A high-profile incident in the energy sector – lessons every business owner should learn

A high-profile incident in the energy sector occurred on 29 December last year. It affected entities belonging to the OSE, including wind and solar farms, a large combined heat and power plant, and a company from the manufacturing sector. Information about the incident only reached the public a month later. A detailed technical description and analysis of the incident’s course are available in the CERT Polska report, which is well worth reading: report – incident in the energy sector. I also refer you there for information on the sequence of events accompanying the attacks on individual entities.

In this article, I wish to highlight the circumstances surrounding the incident that affected the manufacturing company and outline the lessons that virtually any business owner can learn from it – regardless of their industry.

What was the attack vector?

The attackers’ aim was to gain access to edge devices that had previously been found to be vulnerable. The configuration details of these devices were stolen and published on one of the forums used by cybercriminal groups.

The publication of the configuration enabled the attackers to gain access to the devices and change user passwords. As a result, the criminals were able to maintain unauthorised access for an extended period, which further increased the scale of the threat.

Lessons from the incident – what can every business owner learn from it?

In business, just as in private life, it is best to learn from other people’s mistakes. In this case, the key lessons include consistently strengthening cybersecurity and regularly monitoring the IT environment.

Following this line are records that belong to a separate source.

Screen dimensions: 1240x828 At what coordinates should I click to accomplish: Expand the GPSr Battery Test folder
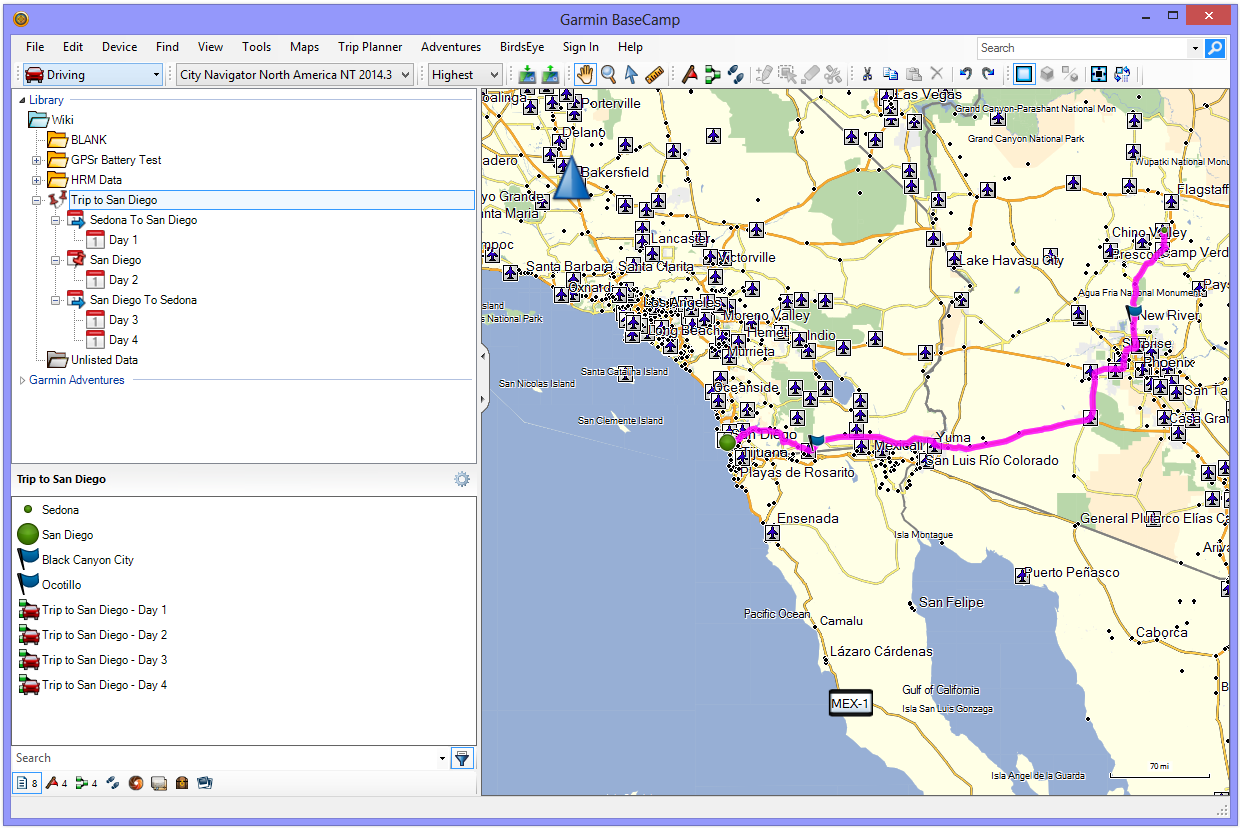click(37, 160)
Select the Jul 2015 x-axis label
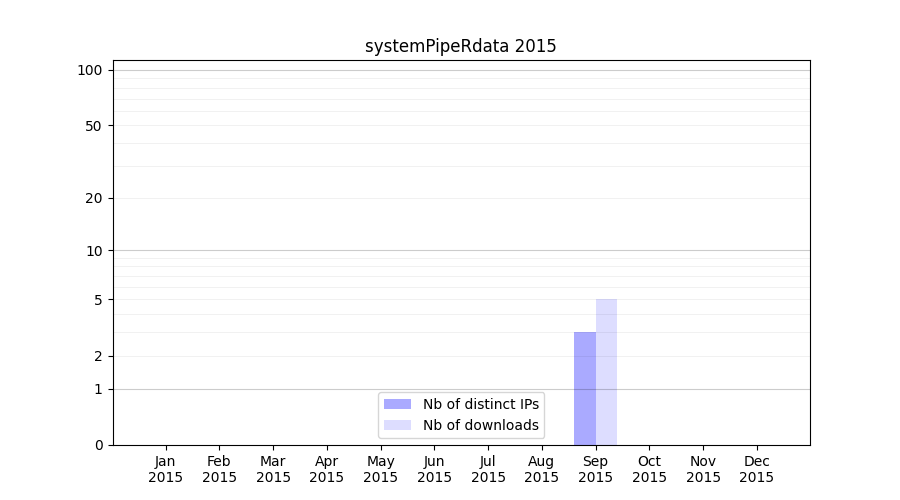This screenshot has height=500, width=900. (488, 469)
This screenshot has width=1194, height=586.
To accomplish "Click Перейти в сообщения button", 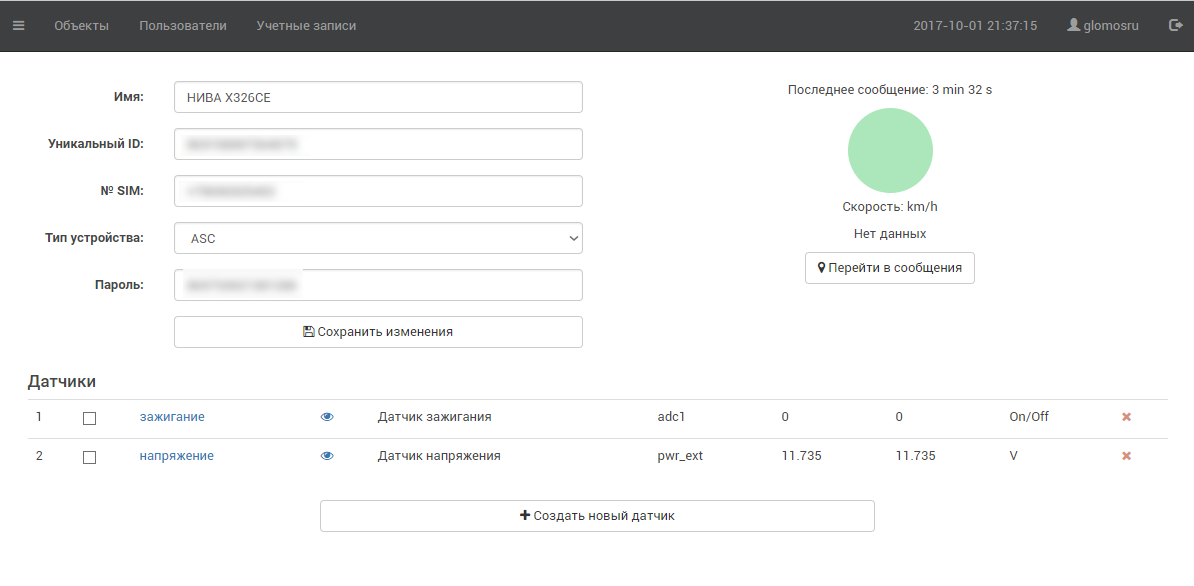I will [889, 268].
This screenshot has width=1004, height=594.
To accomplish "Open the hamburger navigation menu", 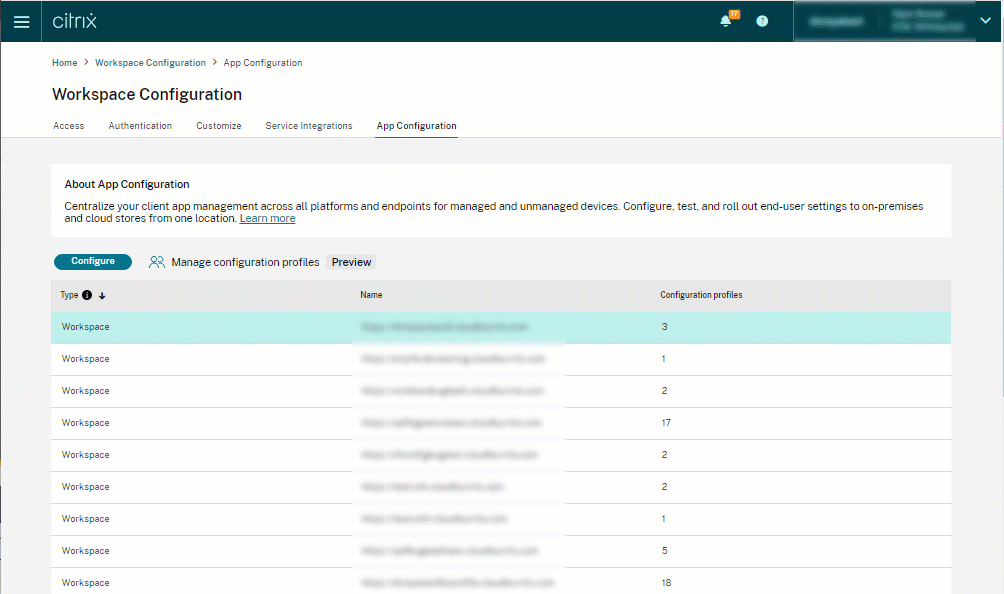I will pos(21,21).
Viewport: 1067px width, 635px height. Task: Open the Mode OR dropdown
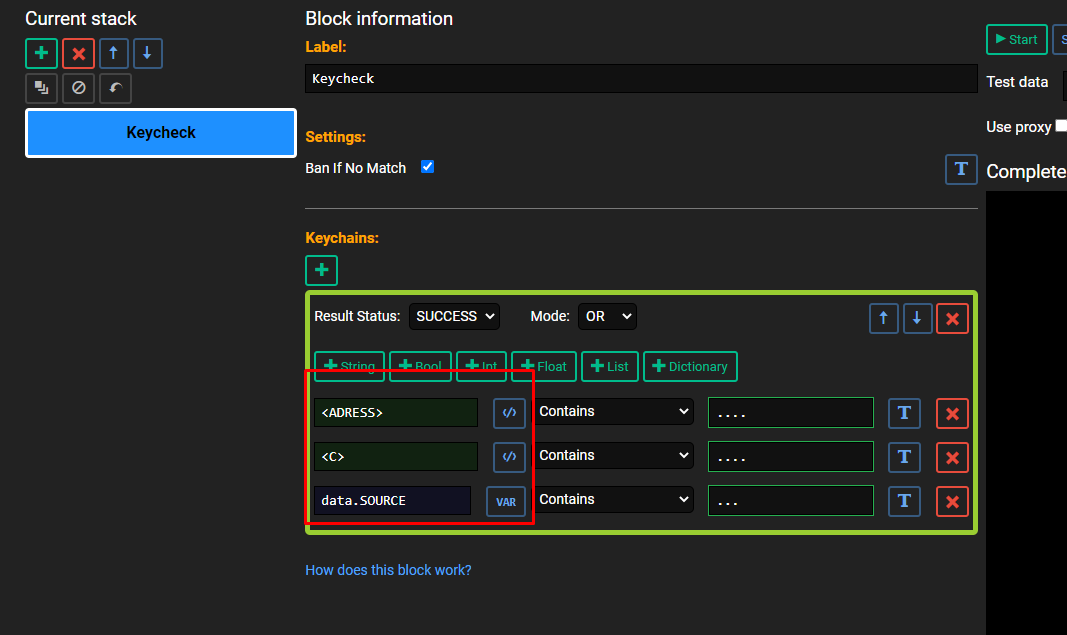point(607,316)
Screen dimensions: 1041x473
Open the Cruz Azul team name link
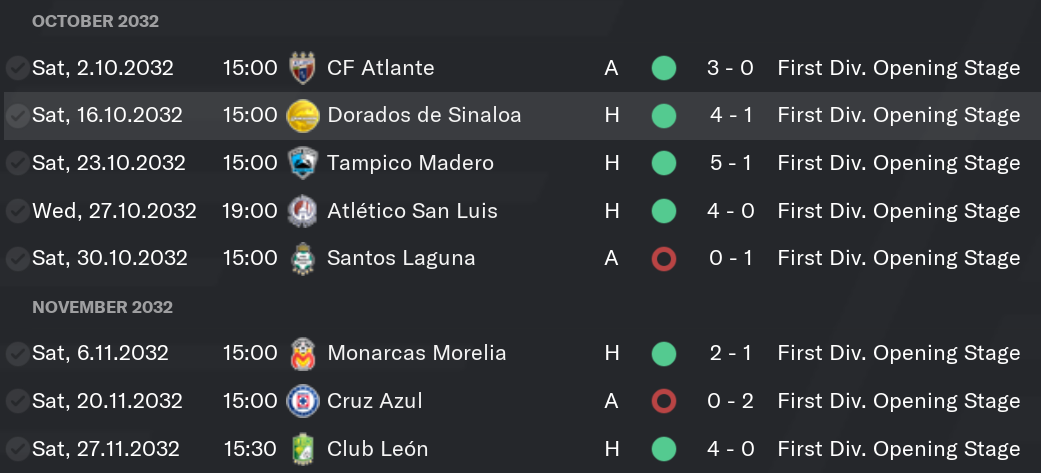tap(375, 401)
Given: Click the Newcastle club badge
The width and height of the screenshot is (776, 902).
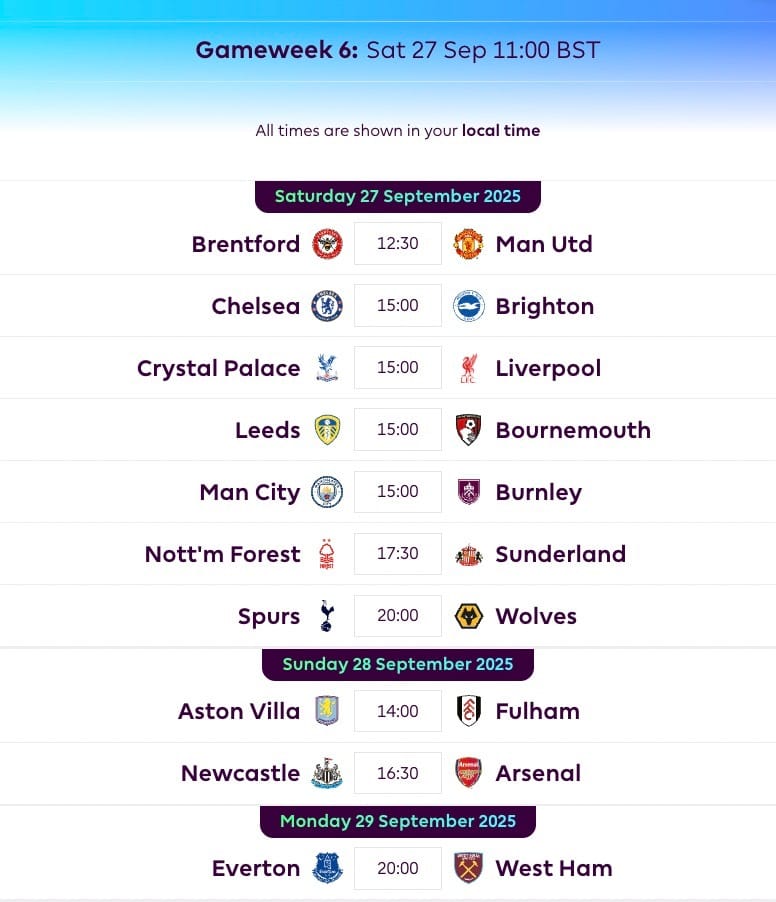Looking at the screenshot, I should (327, 773).
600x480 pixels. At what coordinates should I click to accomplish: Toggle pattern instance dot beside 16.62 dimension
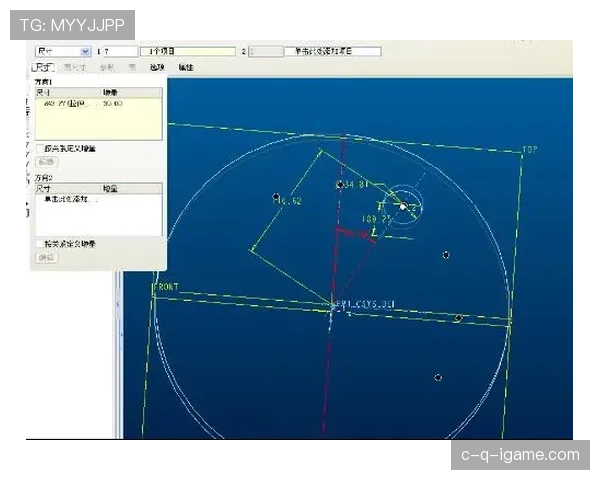[276, 197]
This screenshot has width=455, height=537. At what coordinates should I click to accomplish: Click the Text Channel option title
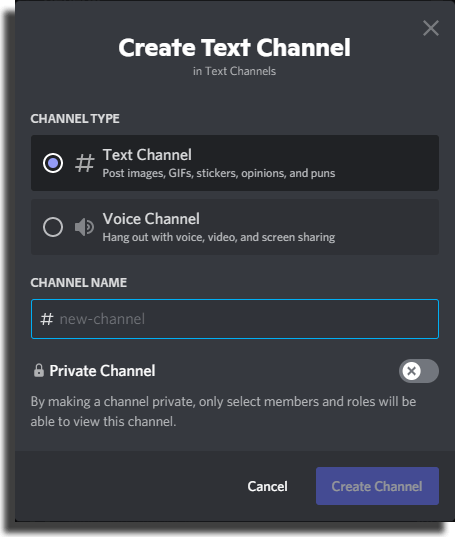pos(147,155)
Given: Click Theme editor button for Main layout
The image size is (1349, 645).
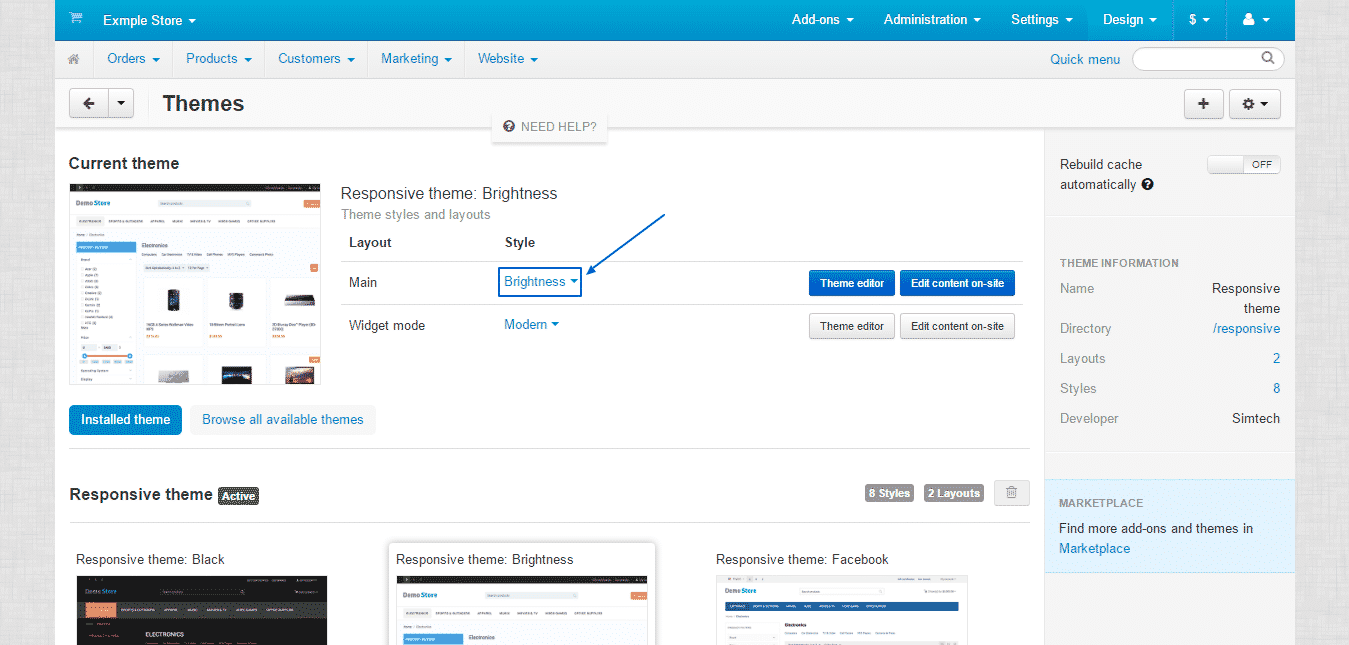Looking at the screenshot, I should point(851,283).
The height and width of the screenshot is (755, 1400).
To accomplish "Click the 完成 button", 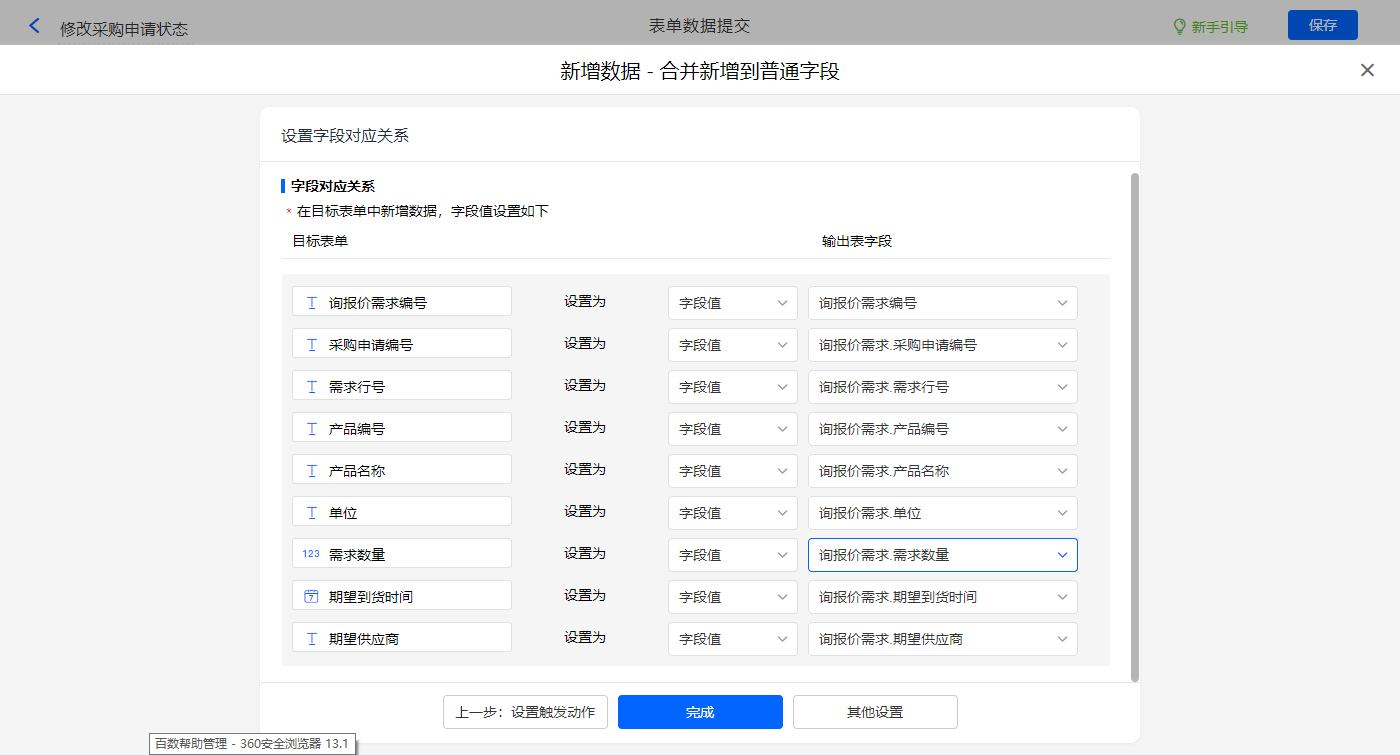I will click(x=700, y=712).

Above all, constant monitoring of the products and devices used in business operations

In particular, it is worth ensuring:

• monitoring security updates released by manufacturers – such measures often address critical vulnerabilities that expose the business to risks such as authentication bypass and unauthorised access to administrative functions,
• promptly responding to published security patches that address critical vulnerabilities,
• verifying device configurations and their compliance with best security practices,
• restricting administrative access to only where strictly necessary,
• continuous monitoring of logs to detect anomalies and unusual activity,
• updating antivirus signatures and using tools for automated patch management.

What do NIS2 and the UKSC Act require in this regard?

The NIS2 Directive and the amended Act on the National Cybersecurity System (UKSC) place particular emphasis on proactive cyber defence and the prevention of breaches of network and information system security.

One of the principles of the information security management system implemented by key operators and important operators is to take into account vulnerabilities related to hardware or software suppliers.

During vulnerability audits, Mikołaj Prochownik, Andrzej Broniewski and Przemysław Strzępek verify, amongst other things, how businesses falling within the scope of NIS2 fulfil this obligation and whether they properly manage the risks associated with supplier vulnerabilities.